### Text segment
═══

Time hasn’t escaped them
Pieces of the past fill the lives of Michael Kulik, Trent Litten, John O’Connell and Paul Wilson.
Three of the men are in the music business. They sell new guitars and accessories, such as amplifiers; they collect and sell old. Wilson is so finicky about his vintage guitars that they don’t come out of storage in the winter – dry heat can damage the wood. These guys are players, too, who can enjoy their investments as they appreciate in value.
Kulik is a train man – Milwaukee Road trains, to be specific. The now defunct line played a key role in his youth and those memories can be triggered by a glance around his office at Davis Brown Law Firm. His hobby is a passion, one that carries over to his advocacy for a return of passenger rail service to Central Iowa.
The train’s left the station, but the memories linger
Michael Kulik spent the first years of his life in the Milwaukee Road depot in Grafton, between Mason City and the Minnesota border.
His father was a depot agent, and the family of five lived on the second floor of the depot. For three summers, Kulik was a relief agent, something of a vacation fill-in across the Milwaukee Road line, including Chicago’s Union Station.
“I would drive to a depot with a cot and stay for the week,” he said.
These days, Kulik is a senior partner at the Davis Brown law firm. Trains are still on his mind.
Replicas fill one wall of his 13th-floor office. A telegraph device reminds him of the days he spent practicing telegraphy – telephones were not allowed in the depot.
“I never did master it,” he said.
It is safe to say that memories of the Milwaukee Road have mastered Kulik.
A train board from the Ruthven, Iowa, depot suggests that the trains were running on time at some point prior to 1929 – the exact date isn’t certain.

═══

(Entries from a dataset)
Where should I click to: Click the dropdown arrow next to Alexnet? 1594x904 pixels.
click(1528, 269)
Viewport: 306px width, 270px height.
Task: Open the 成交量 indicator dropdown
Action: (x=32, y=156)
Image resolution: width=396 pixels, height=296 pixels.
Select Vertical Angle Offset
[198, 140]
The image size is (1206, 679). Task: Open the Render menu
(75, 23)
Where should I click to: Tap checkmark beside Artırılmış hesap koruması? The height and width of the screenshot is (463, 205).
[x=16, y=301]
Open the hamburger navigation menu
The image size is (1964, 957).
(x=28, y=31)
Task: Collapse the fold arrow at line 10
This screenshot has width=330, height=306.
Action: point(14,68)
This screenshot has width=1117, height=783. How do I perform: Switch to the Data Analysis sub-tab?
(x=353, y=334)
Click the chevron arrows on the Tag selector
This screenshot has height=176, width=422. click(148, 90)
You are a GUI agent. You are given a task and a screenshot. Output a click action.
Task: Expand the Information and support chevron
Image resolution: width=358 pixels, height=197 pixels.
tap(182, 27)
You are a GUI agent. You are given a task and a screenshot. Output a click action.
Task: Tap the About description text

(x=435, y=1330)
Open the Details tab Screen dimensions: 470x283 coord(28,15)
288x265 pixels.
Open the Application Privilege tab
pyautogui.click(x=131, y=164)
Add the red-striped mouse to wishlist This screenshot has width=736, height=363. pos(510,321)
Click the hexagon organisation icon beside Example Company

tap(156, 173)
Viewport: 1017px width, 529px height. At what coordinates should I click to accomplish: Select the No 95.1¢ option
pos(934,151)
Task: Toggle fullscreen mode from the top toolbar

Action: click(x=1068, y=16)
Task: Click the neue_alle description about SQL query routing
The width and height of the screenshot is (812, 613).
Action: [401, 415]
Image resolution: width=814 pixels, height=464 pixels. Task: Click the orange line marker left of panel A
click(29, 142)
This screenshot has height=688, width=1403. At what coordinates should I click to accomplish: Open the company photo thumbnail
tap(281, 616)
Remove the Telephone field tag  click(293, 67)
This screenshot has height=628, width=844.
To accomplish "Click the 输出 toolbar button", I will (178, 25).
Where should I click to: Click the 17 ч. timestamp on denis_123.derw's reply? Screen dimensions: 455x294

═══

### Instruction 1
Based on the collectors article, is each statement true? (a) Wilson keeps his vintage guitars in storage during the winter. (b) Kulik's family lived on the first floor of the depot. (c) Kulik mastered telegraphy. For each, answer yes or no and quote the deciding words.
### Instruction 2
Print the stretch of the collectors article from "Replicas fill one" through "date isn’t certain.".
### Instruction 3
Write what comes next in the collectors article, picking up after its final sentence.

### Final result 1
(a) Yes: "they don’t come out of storage in the winter"
(b) No: "the family of five lived on the second floor of the depot"
(c) No: "I never did master it"

### Final result 2
Replicas fill one wall of his 13th-floor office. A telegraph device reminds him of the days he spent practicing telegraphy – telephones were not allowed in the depot.
“I never did master it,” he said.
It is safe to say that memories of the Milwaukee Road have mastered Kulik.
A train board from the Ruthven, Iowa, depot suggests that the trains were running on time at some point prior to 1929 – the exact date isn’t certain.

### Final result 3
He has photos of the restored depot where he grew up. He has pictures of the famous Milwaukee Road Hiawatha, a streamliner that could reach speeds of more than 90 mph on the run between Chicago and Milwaukee.
For office guests, he has a depot bench. He has a scaled replica of the Grafton depot that was made by a friend.
At home, he has a railroad motor car (also called a speeder or put-put) that he hauls across the country and operates on old tracks.
And there are the boxes of china, place settings, silver water pitchers and napkin holders, all created for the Milwaukee Road. He has lap boards and decks of cards that were given to children to play with on the boards as they passed the time on a railroad journey. He has porcelain signs and depot clocks and brass humidors.
Kulik estimates that he has every calendar from every month and every year that the Milwaukee Road existed. He has the company’s annual reports, some from the 19th century with onion skin maps tracing the routes of the Milwaukee Road and its predecessors.
The railroad operated under a variety of names until 1928, when it was formally renamed the Milwaukee Road. In 1986, its name disappeared into a merger with the Soo Line Corp.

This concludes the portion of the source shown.